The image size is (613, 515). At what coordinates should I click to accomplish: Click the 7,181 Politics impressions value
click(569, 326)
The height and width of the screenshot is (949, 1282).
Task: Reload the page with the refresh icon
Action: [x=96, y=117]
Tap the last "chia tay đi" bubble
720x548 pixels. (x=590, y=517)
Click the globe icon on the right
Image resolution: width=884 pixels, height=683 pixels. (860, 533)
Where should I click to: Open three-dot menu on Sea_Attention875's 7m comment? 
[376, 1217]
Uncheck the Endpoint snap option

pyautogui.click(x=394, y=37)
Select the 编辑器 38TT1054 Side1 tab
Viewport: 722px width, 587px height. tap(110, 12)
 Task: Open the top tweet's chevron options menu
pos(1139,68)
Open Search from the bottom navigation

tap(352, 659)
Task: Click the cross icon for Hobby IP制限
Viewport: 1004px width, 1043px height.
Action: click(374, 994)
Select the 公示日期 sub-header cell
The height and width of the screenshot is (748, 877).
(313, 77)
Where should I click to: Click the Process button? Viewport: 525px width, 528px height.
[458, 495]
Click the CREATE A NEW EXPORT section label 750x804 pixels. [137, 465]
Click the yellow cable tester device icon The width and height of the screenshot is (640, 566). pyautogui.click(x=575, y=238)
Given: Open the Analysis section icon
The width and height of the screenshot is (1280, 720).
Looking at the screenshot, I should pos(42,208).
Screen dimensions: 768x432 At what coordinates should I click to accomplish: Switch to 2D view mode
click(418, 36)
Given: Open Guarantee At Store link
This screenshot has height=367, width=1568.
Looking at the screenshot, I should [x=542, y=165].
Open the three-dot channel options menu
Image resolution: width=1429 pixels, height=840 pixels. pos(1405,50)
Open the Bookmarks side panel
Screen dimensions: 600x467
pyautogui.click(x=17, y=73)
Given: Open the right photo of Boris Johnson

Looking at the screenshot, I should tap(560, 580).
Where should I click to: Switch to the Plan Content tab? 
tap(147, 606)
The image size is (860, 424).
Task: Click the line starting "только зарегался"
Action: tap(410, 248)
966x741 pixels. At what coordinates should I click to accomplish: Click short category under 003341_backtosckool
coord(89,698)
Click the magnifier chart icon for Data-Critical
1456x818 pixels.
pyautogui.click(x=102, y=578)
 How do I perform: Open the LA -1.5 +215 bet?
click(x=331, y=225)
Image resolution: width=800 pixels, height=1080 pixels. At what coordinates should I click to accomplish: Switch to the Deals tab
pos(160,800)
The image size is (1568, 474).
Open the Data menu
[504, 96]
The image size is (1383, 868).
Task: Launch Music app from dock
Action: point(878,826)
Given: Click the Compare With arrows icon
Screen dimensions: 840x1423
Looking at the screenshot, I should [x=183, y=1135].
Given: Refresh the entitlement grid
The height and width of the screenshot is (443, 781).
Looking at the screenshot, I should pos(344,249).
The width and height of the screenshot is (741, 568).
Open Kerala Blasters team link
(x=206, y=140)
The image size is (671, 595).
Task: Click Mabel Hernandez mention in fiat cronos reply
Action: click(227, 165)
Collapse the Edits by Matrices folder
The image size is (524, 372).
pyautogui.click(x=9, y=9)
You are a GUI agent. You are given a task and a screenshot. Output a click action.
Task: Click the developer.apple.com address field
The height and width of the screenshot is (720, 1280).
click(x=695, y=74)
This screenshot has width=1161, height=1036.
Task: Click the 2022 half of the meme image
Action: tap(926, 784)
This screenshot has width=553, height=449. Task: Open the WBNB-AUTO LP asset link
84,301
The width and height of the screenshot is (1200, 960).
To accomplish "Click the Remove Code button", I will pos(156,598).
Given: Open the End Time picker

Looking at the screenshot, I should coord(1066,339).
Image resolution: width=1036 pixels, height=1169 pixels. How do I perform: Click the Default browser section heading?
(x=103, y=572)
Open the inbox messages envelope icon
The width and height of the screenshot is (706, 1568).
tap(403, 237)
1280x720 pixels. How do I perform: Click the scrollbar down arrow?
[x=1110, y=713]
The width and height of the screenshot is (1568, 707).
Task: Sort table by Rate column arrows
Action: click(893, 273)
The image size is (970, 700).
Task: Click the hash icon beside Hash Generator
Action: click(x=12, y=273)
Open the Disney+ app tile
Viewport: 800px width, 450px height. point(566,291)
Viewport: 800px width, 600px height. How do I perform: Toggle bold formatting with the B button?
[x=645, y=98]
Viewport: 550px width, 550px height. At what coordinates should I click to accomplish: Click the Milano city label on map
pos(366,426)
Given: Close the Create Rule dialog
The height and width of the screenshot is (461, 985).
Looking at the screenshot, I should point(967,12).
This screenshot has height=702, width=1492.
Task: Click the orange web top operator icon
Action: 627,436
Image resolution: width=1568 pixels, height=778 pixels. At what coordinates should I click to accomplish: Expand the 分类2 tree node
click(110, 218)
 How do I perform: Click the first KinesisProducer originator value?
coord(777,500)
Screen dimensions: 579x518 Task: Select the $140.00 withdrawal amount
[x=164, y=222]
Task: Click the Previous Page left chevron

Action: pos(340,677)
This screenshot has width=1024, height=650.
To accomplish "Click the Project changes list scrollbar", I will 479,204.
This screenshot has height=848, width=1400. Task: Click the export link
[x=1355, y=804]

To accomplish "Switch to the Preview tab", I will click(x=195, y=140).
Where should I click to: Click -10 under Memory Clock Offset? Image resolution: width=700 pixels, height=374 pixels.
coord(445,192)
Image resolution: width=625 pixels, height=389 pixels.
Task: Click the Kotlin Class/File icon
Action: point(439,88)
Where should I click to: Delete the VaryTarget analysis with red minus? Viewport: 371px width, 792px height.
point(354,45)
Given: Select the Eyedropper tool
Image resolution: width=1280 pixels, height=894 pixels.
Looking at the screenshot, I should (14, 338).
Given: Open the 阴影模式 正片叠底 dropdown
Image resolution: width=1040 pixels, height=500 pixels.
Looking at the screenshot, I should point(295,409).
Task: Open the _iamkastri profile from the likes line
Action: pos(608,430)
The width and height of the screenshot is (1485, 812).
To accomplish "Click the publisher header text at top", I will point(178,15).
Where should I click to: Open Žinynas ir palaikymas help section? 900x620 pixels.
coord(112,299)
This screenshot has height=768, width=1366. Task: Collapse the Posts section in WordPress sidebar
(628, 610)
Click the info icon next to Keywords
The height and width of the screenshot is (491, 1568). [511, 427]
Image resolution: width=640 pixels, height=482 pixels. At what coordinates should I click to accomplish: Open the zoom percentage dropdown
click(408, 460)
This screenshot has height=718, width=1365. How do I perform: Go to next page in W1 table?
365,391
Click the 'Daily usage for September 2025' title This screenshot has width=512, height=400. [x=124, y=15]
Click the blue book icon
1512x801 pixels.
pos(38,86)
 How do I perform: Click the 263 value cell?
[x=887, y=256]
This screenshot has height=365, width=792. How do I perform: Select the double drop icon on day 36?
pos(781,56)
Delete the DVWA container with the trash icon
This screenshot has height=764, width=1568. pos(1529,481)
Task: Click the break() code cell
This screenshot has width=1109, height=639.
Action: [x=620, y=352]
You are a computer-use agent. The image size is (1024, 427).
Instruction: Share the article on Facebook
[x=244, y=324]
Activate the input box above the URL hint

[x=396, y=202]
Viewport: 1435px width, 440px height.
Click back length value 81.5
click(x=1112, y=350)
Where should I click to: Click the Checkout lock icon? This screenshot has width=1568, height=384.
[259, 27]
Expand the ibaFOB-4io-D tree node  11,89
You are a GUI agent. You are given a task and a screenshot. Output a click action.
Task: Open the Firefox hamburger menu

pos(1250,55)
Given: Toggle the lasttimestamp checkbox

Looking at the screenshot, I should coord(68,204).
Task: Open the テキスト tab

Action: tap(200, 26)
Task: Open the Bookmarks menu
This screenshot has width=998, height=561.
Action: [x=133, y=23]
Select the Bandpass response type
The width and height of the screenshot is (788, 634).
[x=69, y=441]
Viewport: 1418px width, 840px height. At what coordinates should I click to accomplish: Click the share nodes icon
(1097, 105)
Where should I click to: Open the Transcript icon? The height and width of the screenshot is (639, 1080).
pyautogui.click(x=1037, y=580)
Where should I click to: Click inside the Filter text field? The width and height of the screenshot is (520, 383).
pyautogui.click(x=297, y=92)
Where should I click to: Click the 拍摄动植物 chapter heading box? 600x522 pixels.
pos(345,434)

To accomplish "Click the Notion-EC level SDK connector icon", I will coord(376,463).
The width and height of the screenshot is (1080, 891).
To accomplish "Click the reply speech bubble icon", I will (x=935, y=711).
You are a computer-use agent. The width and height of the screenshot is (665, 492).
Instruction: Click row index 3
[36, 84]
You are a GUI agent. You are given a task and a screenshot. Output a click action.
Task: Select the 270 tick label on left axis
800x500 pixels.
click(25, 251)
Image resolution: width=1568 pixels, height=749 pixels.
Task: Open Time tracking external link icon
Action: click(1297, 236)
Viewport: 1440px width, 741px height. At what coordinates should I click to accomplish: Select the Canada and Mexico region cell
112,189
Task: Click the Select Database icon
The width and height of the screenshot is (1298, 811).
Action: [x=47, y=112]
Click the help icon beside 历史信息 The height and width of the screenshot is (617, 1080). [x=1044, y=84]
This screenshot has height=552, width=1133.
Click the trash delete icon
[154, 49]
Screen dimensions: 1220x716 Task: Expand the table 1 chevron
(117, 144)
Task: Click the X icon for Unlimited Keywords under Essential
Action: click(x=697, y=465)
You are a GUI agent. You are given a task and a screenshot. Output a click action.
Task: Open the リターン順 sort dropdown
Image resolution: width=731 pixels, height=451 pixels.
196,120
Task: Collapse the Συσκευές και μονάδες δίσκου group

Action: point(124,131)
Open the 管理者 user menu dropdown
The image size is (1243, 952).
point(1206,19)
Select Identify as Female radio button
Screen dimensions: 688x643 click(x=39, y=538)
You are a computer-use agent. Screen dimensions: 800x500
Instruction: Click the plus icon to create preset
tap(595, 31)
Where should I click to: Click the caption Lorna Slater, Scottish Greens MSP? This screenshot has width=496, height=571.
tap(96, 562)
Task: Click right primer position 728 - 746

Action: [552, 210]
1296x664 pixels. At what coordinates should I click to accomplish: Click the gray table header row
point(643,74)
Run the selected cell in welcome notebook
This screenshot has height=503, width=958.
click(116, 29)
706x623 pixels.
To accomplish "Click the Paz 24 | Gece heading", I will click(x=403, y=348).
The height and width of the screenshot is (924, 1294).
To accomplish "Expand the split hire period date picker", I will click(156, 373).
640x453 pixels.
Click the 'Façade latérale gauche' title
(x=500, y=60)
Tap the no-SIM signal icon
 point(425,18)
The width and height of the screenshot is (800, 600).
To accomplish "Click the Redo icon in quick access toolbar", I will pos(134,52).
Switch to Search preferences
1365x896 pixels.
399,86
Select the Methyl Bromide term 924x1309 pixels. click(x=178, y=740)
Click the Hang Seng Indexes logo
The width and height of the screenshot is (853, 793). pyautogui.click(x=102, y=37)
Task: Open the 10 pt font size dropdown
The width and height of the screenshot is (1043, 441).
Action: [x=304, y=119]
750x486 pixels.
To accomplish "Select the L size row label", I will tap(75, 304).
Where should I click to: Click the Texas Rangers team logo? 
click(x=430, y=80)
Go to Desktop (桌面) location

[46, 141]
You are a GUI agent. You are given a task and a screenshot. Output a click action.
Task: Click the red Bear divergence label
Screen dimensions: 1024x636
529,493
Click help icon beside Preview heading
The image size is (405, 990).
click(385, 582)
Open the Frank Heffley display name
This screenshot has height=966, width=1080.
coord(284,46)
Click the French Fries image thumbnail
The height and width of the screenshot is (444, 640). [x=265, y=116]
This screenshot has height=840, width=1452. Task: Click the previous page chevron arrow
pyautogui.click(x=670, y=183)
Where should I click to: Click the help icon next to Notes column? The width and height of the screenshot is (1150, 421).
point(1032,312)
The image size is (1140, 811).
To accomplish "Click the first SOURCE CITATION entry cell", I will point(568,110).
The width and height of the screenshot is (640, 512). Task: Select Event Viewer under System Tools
■ ■ ■ ■ ■ ■ ■
### What the task requires
From the listing above, collect every line that mentions the word "computer".

### Solution to this exercise
You are a computer-use agent. The image size is (1024, 427).
You are a computer-use agent. The width and height of the screenshot is (665, 492).
You are a computer-use agent. Screen dimensions: 800x500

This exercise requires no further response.